Item review is a critical step in ensuring high-quality items. No matter how good the SME item author (or AI) is, exam items often have issues like an unclear stem, a correct answer that sticks out, or implausible distractors. Such quality issues can undermine the usefulness of the exam. The Certiverse platform already uses AI and machine learning to guide item writers through in the development process, providing guidance when necessary to promote high-quality items. However, quality issues are not always immediately obvious, even to the trained eye.
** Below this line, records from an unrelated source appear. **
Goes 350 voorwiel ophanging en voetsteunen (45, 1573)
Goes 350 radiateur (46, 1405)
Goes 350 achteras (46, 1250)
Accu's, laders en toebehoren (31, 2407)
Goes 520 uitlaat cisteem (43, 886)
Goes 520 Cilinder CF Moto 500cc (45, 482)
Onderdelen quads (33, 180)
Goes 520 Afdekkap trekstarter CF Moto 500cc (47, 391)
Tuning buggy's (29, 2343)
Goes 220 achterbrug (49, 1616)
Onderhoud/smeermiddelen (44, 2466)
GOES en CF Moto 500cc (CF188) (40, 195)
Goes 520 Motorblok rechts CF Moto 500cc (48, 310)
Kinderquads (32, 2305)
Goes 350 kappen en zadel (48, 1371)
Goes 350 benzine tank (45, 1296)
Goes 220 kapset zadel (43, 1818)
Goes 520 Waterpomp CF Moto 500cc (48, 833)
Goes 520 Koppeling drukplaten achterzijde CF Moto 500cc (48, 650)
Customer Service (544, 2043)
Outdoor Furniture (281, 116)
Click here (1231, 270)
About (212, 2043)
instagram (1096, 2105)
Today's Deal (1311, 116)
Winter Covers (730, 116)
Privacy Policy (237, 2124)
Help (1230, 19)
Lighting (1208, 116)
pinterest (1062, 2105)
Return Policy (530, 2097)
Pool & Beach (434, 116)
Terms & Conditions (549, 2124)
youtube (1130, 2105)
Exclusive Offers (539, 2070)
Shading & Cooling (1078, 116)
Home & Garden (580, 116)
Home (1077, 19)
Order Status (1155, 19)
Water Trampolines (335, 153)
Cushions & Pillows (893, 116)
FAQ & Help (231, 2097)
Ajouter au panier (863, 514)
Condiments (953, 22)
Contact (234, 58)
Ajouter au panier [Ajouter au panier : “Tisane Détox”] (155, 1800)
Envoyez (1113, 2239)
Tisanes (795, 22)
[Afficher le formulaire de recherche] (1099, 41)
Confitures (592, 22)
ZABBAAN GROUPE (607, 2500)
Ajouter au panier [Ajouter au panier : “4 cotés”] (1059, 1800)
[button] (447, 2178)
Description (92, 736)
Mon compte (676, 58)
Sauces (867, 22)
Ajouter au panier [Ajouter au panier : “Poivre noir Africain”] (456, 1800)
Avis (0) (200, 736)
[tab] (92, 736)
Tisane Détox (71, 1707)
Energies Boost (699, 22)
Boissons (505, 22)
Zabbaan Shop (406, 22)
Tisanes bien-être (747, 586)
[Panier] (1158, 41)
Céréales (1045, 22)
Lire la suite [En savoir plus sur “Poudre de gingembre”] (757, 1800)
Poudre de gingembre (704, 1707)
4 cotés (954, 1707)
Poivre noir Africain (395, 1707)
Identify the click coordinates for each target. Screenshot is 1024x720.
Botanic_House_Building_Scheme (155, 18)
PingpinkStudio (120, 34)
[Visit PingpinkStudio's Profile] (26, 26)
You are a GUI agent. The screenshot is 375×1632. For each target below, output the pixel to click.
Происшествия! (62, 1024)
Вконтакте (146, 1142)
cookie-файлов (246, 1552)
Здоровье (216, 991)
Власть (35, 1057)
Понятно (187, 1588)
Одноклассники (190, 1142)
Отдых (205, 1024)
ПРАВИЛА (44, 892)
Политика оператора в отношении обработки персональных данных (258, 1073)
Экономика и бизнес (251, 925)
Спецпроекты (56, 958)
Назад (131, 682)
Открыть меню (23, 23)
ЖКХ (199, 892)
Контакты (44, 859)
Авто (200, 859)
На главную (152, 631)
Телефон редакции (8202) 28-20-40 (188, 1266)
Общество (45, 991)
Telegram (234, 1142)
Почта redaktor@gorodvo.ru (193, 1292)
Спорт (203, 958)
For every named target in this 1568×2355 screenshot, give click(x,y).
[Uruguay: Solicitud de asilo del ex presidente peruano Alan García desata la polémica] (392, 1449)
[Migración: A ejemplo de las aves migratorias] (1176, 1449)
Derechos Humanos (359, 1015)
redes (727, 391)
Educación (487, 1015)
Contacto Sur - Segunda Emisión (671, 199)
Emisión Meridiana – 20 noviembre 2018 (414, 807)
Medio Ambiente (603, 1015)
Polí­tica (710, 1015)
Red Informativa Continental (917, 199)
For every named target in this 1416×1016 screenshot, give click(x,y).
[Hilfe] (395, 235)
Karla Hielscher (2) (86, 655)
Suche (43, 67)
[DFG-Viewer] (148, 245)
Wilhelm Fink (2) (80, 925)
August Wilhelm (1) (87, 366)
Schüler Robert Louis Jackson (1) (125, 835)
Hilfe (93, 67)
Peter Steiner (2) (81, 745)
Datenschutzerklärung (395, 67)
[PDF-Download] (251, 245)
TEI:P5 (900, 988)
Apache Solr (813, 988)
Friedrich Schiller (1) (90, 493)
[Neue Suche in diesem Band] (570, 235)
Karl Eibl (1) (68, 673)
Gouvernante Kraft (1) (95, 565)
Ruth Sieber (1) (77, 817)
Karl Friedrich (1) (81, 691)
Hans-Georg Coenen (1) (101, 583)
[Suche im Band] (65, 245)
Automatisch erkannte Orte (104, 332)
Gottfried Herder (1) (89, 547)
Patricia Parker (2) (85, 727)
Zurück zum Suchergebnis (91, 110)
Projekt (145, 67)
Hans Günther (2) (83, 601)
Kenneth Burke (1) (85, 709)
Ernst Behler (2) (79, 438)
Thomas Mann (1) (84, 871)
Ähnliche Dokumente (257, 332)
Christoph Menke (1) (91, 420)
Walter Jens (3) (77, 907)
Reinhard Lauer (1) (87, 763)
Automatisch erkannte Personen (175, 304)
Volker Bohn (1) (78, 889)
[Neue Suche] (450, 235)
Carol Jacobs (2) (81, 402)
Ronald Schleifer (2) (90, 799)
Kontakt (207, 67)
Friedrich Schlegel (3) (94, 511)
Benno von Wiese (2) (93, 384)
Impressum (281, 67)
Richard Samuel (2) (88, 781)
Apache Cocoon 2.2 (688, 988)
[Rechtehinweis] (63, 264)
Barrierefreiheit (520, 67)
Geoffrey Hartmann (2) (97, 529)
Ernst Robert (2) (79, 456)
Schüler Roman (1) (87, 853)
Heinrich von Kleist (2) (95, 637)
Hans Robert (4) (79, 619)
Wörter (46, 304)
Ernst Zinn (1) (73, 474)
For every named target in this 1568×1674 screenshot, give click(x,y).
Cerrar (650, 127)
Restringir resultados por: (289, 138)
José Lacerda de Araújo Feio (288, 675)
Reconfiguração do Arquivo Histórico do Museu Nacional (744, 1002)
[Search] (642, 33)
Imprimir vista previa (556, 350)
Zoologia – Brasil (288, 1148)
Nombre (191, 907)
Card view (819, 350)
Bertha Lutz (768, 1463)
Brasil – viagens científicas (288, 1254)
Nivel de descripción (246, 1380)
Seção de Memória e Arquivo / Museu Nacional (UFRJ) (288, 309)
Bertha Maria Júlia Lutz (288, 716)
This is why a thorough (and typically labor intensive) review process is necessary.
Wouldn’t it be great if AI could automatically review newly written exam items and provide fast, actionable feedback? Could AI find the same issues that human reviewers find, and guide item writers to make targeted revisions? The first step to using AI for item review and revision is to see if large language models (LLMs) are capable of picking up on the same item-quality issues as human review. Therefore, we tested how accurately two LLMs identified the same key issues as a human review within an exam containing 43 four-option multiple-choice items.
We found promising initial results for leveraging AI to review items. As shown in the table below, human review determined that the most common issues in our exam items were (1) a correct answer that stood out (i.e., conspicuous key) and (2) unrealistic or obvious distractors (i.e., distractor plausibility). Both LLMs identified nearly all these issues, but one of the LLMs identified all but one case. Specifically, GPT 4.1 identified 100% of the conspicuous keys and 96% of the implausible distractors, outperforming GPT 4o. The LLMs also identified nearly all the less common issues (e.g., stem clarity issues).
Quality Issue
|
Frequency of Issue from Human Review
|
GPT-4.1 Accuracy
|
GPT-4o Accuracy
|
Conspicuous Key
|
20
|
100.00%
|
80.00%
|
Distractor Clarity
|
2
|
100.00%
|
100.00%
|
Distractor Plausibility
|
27
|
96.00%
|
96.00%
|
Distractor Redundancy
|
2
|
100.00%
|
100.00%
|
Double Key
|
2
|
50.00%
|
0.00%
|
key Clarity
|
1
|
100.00%
|
100.00%
|
key Plausibility
|
2
|
100.00%
|
100.00%
|
Stem Clarity
|
10
|
100.00%
|
100.00%
|
Superficial Question
|
3
|
100.00%
|
100.00%
|
In short, GPT-4.1 outperformed GPT-4o in identifying the most common item-quality issues, which included implausible distractors, conspicuous keys, and unclear stems. Specifically, GPT-4.1 found at least 96% of these common issues.
Because these initial results are a promising first step, the next steps will be to evaluate the usefulness of the AI-generated feedback and suggested revisions. Additionally, because the current results reflect only a single exam, we need to ensure that the AI item review accurately identifies and addresses item-quality issues across various item types and content domains. Overall, these findings suggest that we can leverage state-of-the-art LLMs to reduce the amount of time and effort needed to review exam items, allowing faster development of high-quality exams.